I first joined Sisters in Crime back in 2005, I think. It was fun to buy a book like The Book of Poisons, or Forensics for Dummies, especially when they arrived at the house in a brown box and my husband opened them.
“Do you have anything you want to tell me?” he’d ask.
“No,” I would reply. “Why?”
And, it was also cool to be on the Guppies List and find out I could go to Dr. Lyle’s website and ask a question [if you exactly follow his rules] about the way a person would die and what would they do and he’d answer. Very cool.

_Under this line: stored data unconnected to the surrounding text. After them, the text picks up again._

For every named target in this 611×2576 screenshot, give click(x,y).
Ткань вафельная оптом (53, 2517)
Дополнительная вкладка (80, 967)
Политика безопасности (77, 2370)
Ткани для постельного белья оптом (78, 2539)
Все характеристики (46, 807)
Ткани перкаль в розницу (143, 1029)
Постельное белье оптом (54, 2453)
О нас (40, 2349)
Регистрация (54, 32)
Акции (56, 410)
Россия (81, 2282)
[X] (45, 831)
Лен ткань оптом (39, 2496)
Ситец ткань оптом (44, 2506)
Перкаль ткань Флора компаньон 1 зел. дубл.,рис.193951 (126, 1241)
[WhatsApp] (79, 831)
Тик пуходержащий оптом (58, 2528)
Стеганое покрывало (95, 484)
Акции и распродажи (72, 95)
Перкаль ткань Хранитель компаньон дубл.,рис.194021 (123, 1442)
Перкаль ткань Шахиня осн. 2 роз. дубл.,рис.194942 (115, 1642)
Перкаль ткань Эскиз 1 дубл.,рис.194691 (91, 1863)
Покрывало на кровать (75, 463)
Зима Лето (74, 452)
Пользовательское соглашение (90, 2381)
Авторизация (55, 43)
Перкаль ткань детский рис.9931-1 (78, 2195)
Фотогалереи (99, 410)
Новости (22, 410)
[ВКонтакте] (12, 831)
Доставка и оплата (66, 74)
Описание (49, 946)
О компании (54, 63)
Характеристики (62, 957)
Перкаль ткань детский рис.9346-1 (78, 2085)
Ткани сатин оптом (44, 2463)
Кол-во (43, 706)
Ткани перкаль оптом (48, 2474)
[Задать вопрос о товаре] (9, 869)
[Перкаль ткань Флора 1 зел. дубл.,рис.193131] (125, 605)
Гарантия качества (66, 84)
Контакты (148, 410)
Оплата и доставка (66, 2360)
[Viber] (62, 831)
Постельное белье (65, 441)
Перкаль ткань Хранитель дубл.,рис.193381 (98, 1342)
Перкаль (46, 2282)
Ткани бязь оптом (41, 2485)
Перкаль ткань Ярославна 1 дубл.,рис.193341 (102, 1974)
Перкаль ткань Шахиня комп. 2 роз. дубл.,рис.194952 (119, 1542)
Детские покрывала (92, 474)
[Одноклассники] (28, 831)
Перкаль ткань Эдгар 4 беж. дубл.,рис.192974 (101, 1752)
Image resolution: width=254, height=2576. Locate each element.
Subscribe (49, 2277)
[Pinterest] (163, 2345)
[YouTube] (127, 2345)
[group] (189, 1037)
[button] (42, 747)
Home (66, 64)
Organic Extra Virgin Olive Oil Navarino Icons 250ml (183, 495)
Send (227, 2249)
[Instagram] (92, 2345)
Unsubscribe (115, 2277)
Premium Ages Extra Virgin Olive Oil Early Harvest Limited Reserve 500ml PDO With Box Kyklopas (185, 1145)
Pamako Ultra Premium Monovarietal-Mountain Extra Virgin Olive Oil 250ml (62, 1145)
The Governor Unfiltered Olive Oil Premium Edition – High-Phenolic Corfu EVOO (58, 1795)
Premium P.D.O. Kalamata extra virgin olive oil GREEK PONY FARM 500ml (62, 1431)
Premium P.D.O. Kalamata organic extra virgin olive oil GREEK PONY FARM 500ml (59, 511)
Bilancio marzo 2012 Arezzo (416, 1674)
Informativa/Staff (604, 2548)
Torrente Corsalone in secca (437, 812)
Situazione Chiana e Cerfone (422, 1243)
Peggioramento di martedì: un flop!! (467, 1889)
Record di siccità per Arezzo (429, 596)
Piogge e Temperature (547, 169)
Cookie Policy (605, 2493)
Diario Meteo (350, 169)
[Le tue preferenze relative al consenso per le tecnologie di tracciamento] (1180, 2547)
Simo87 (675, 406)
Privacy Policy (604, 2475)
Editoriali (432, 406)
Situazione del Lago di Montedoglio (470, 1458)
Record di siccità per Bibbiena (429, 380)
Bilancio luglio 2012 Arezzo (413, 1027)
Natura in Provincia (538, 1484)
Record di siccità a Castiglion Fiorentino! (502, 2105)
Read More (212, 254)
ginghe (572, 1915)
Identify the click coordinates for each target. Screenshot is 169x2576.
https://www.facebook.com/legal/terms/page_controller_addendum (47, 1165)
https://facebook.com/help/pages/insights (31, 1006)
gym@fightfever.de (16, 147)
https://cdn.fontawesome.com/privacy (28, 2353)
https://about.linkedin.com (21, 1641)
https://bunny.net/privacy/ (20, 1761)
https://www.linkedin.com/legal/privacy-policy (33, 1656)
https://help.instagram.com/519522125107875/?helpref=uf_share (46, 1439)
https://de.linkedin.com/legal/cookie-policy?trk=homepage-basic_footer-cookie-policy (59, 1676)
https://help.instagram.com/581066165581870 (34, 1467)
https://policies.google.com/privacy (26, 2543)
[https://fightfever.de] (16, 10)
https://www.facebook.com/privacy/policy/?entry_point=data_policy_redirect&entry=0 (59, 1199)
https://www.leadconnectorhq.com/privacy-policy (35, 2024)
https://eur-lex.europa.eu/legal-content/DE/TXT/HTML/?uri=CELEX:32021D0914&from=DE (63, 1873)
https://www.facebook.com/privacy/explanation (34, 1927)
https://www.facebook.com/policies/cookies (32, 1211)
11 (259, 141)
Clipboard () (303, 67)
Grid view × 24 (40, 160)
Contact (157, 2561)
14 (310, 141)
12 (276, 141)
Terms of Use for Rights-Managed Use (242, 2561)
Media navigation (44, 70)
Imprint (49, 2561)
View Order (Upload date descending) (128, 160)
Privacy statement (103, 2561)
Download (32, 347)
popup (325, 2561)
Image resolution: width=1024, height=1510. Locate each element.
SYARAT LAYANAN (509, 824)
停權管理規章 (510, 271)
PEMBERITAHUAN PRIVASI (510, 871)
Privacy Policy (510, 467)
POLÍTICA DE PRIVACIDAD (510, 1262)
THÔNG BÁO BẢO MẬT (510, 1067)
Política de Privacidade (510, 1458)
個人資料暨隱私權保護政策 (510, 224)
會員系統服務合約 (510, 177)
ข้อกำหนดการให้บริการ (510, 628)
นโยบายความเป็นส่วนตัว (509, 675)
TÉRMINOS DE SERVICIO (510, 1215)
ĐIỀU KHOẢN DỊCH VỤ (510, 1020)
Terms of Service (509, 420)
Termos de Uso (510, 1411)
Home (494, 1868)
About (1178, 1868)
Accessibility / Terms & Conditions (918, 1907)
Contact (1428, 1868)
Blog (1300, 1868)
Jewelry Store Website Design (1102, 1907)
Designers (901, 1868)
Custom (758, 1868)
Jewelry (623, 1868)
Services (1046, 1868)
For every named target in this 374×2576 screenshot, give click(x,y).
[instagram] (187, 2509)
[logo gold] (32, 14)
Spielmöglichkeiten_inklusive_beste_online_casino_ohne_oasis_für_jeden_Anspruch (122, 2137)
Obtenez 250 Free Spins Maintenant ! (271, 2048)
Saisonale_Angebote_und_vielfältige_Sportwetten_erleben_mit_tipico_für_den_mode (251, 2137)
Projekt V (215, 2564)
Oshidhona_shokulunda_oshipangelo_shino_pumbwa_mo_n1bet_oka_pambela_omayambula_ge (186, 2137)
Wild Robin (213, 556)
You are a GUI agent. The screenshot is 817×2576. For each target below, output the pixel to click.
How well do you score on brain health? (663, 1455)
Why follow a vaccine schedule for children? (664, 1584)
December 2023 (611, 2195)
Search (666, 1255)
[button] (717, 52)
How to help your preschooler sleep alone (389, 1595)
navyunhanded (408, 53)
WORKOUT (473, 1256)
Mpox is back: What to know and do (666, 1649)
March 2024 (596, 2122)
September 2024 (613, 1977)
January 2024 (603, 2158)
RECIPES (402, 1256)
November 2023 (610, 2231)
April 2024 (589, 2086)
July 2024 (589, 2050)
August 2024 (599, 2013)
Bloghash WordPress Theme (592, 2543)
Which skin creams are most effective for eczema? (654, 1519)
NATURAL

I’ve been the Triad Chapter secretary for years, managing the website for Murder We Write. We are fortunate to have Chris Roerden in our chapter. In her second book Don’t Sabotage Your Submission, I’m on page 56 in Clue #3 [chapter] Bloody Backstory. Even though my mystery is not published, AND, even though that actual scene is out of the book, well, the one with Mom in a tree is gone. The dead body, arm and leg alongside the playhouse is still there. I’ve learned a lot. About writing a mystery. About self-publishing. About critiques. About murder and mayhem.
I’ve learned about cosy mysteries, romantic thrillers, police procedurals, true crime. And I’ve had the pleasure of spending time with writers who are sure of their need to write, sure of their enjoyment of a good mystery and willing to spend time, monthly, in discussions about all that makes writing interesting. Yes, for the most part, say 99%, it is about adults, but still. Writing is writing. Technique may differ, the audience may be harder, more challenging and more difficulty to engage [yes, yes, I am talking about children versus adult, and the children are more exacting––besides most adult mysteries are at an middle school reading level anyway]. It is another place to be a writer.
And, for me, that’s what really really counts. A place to call myself a writer.